--- WORK REQUIRED ---
If a line in the data below includes the string "This", please return a copy of it.

[THE INPUT Boundary: Start]

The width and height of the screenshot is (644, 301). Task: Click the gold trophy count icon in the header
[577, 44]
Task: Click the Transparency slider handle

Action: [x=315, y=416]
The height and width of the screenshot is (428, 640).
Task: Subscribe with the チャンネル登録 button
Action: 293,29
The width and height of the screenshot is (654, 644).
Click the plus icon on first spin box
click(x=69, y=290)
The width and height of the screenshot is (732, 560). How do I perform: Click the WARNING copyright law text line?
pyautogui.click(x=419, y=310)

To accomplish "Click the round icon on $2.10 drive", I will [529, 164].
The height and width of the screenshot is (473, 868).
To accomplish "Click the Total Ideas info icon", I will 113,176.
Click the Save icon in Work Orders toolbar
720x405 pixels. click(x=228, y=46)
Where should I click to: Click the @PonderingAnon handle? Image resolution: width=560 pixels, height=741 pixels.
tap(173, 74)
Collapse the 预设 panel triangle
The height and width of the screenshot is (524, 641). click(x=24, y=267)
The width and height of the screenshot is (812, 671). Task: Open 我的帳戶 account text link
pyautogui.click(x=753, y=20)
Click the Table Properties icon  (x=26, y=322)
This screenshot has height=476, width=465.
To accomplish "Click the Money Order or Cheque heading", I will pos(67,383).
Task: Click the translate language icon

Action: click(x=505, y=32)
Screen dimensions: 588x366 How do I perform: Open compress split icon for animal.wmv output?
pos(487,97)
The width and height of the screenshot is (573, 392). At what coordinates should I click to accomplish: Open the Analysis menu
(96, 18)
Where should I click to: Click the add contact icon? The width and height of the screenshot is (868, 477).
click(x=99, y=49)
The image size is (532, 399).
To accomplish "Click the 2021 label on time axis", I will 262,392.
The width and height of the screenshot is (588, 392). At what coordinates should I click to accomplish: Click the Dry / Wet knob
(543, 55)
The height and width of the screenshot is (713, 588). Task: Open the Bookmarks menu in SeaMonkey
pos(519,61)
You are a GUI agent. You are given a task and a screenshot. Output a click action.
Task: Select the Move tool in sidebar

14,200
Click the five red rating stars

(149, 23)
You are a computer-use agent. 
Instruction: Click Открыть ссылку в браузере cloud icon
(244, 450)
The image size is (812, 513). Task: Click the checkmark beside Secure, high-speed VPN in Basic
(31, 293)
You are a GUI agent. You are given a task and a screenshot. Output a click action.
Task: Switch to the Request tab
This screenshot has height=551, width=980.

[THE INPUT Boundary: End]

--- ANSWER SPACE ---
This screenshot has height=476, width=465.
This screenshot has height=551, width=980.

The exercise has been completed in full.